Скрутив не спеша цигарку и так же не спеша послюнявив конец газетного обрывка, бригадир прикурил от зажигалки. Казалось, он забыл и про меня, и про этого экзотического парня, прислушиваясь лишь к доносившемуся из-под берега протяжному бабьему голосу:

— Ми-итри-ий! Брига-адир… пес тебя за хвост!

Уже повернувшись к нам спиной, уже на ходу, ходячая эта жердь вдруг бросила жестко через плечо:

— В целости и сохранности доставь к Салмину… данную корреспондентшу!

— Да я, — начал было парень, но бригадир прицыкнул:

— Тебе по пути! И больше не вякай, мухомор!

И зашагал озабоченно крупно к пристани. А подойдя к изволоку, обернулся, махнул мне широко рукой:

— Часам к шести… К шести вертайтесь! А то на машину опоздаете!

— Фигура! — сплюнул парень, зверовато сверкая белками. — Наполеон местного значения!

Я сказала, примирительно улыбаясь:

— Если вам так уж трудно… покажите дорогу, я сама найду.

Ершистый этот парень презрительно фыркнул:

— Да я скорее доведу, чем буду разъяснения давать! Пошли, ежели готовы.

Старик приподнял над головой шляпу:

— До шести, дочка! Не задерживайся. Вместе-то веселее будет трястись.

— Веселее! — кивнула я деду. Взяв легкую свою сумку, припустилась догонять провожатого.

— Вы, товарищ Маклай, — начала я, поравнявшись с парнем, шагавшим легко и споро, — вы на валке леса работаете?

— Маклай? Ха-ха-ха-ха! — расхохотался он, запрокинув назад гривастую свою голову. — Товарищ Маклай?

И снова заржал по-дикарски.

Я недоуменно проговорила, чувствуя, как горячая кровь прихлынула к щекам:

— Чего же тут смешного?

— Маклай — не фамилия моя, а кличка, — разъяснил парень, вытирая кулаком глаза. — В честь Миклухи-Маклая! Великого путешественника! Не верите? Точно! А зовут меня Ювалом — тут все Ванькой. А фамилия — ежели доподлинно все хотите знать — Шепкалов. Ненец я.

— А… а откуда этот… Маклай взялся? — не удержавшись, снова спросила я.

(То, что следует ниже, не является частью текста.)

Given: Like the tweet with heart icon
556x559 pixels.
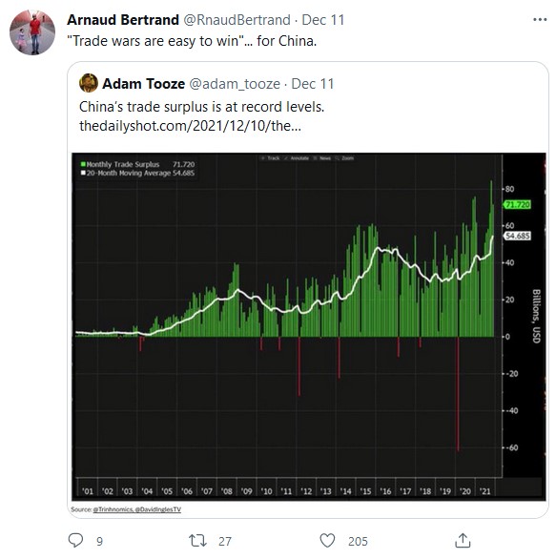Looking at the screenshot, I should pyautogui.click(x=327, y=541).
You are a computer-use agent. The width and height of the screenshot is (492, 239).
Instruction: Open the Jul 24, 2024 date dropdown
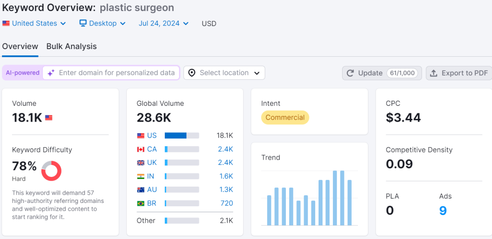(x=163, y=23)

— Ввиду моих странствий. С пятнадцати лет… куда только круговращенье космоса меня не забрасывало. По всей стране блудил.

— Вы хотите сказать: блуждали?

— Нет — блудил! — упрямо, как бы с вызовом, повторил парень. — Вкалывал в Братске, на целине работал, бороздил Белое море. Даже на Дальний Восток шайтан как-то занес. И где видел несправедливость, жадность… мой дух на дыбы вставал. Там всегда разные истории проделывал! В Тбилиси, к примеру, отправляюсь вечером на рынок и всему частному сектору в бочках с вином коловоротом дыры наверчу. К утру — будьте спокойненьки! — пустыми окажутся бочки! В Гурьеве… в Гурьеве с браконьерами-хапугами боролся: лодки ко дну пускал! Раз еле ноги унес. — Ювал беспечно усмехнулся. — Про все мои похождения скоро не расскажешь!.. Вот они, здешние бродяги, и приклеили мне эту прозвищу — Маклай. Правда, после того, как я им книжку читал про Миклуху-Маклая.